But views of the company have soured sharply as it grapples with the return of in-store shopping and rising prices.
Its share price has plummeted about 80% from its peak in 2020.
Analysts said that drop could make it a potentially attractive target for acquisition.
Under UK takeover rules, companies seriously exploring such moves typically have to disclose their interest to investors.
Amazon has been pushing to expand its grocery business for years, buying up Whole Foods and experimenting with till-less stores. In the UK, it owns a 16% stake in Deliveroo, a deal that only barely escaped objection from the UK competition authority.
In his annual letter to investors in April, chief executive Andy Jassy called grocery a “big growth opportunity” but said the firm was still looking for the right model. He has argued that the company will need to have a “mass physical offering” to become the major player it aspires to be.

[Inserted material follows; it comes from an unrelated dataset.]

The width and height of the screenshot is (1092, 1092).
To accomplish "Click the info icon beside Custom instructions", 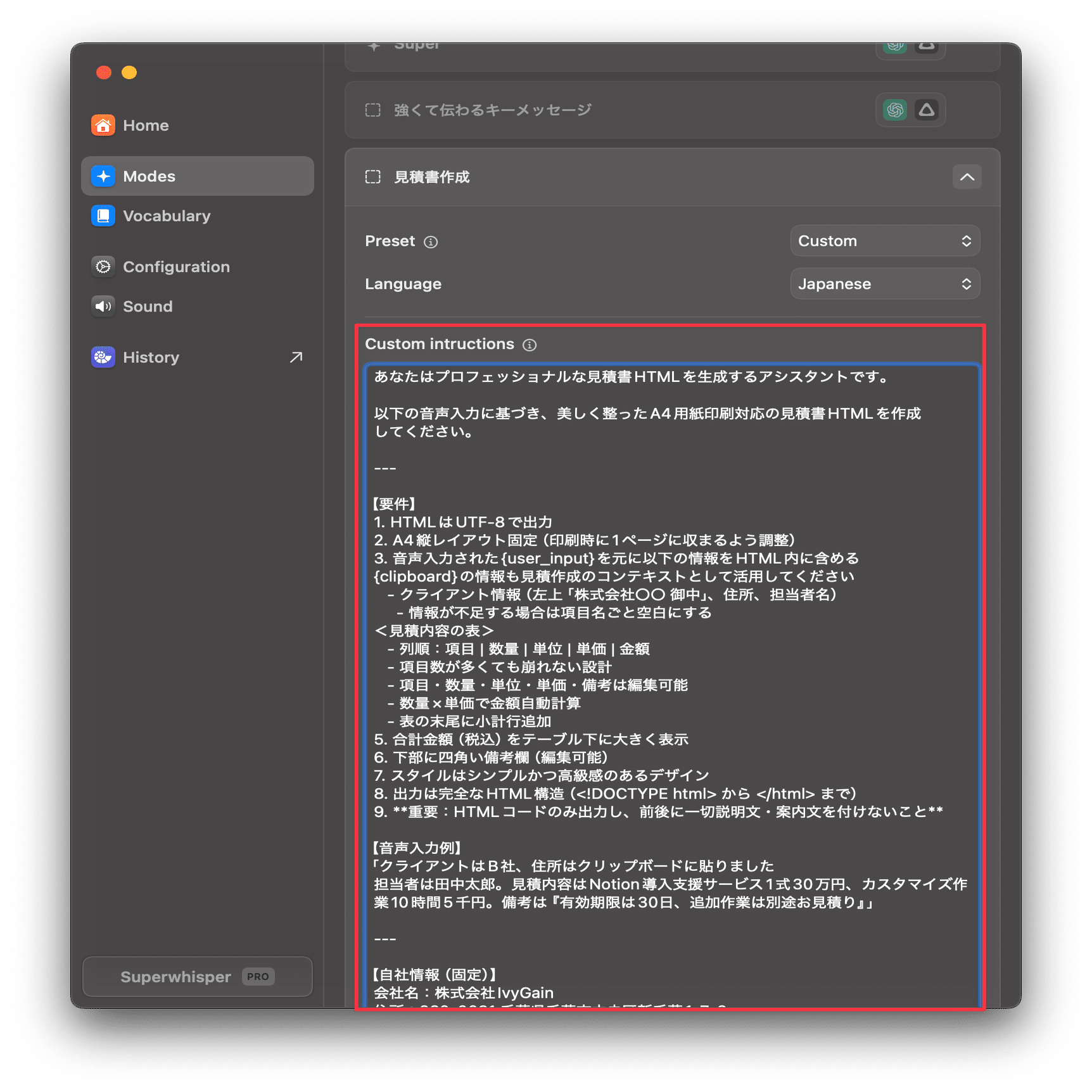I will click(x=530, y=345).
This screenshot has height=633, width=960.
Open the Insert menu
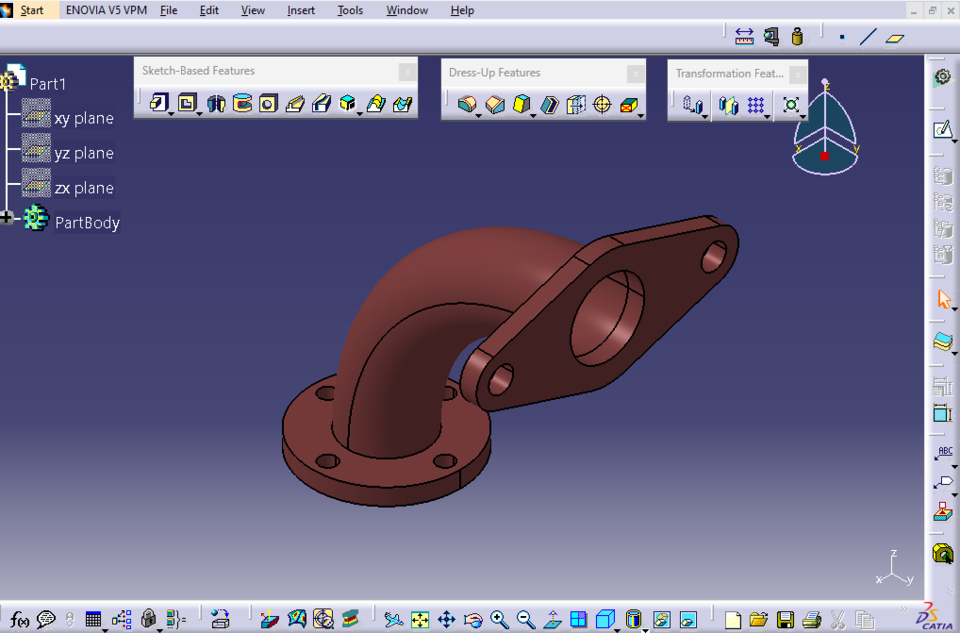[301, 10]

Ocado was founded by three Goldman Sachs bankers in 2000, and started trading as a business in partnership with Waitrose in 2002.

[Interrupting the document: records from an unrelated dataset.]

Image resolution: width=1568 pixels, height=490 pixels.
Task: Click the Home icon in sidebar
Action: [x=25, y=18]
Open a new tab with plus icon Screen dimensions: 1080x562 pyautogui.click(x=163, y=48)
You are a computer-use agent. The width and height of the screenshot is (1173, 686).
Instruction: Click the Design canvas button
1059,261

Today its retail arm, a partnership with Marks & Spencer, counts just shy of one million active customers (as of the end of February), claiming about 12% of the UK online grocery market.
As well as delivering in the UK, the company has sold its technology to grocers around the world, including Krogers in the US, Casino in France and Aeon in Japan.
But it reported a hefty £500m pre-tax loss for 2022. At the time it said the downturn was a result of the “cost-of-living crisis compounding the impact of a return to more normal customer behaviours compared with lockdown restrictions in the prior year”.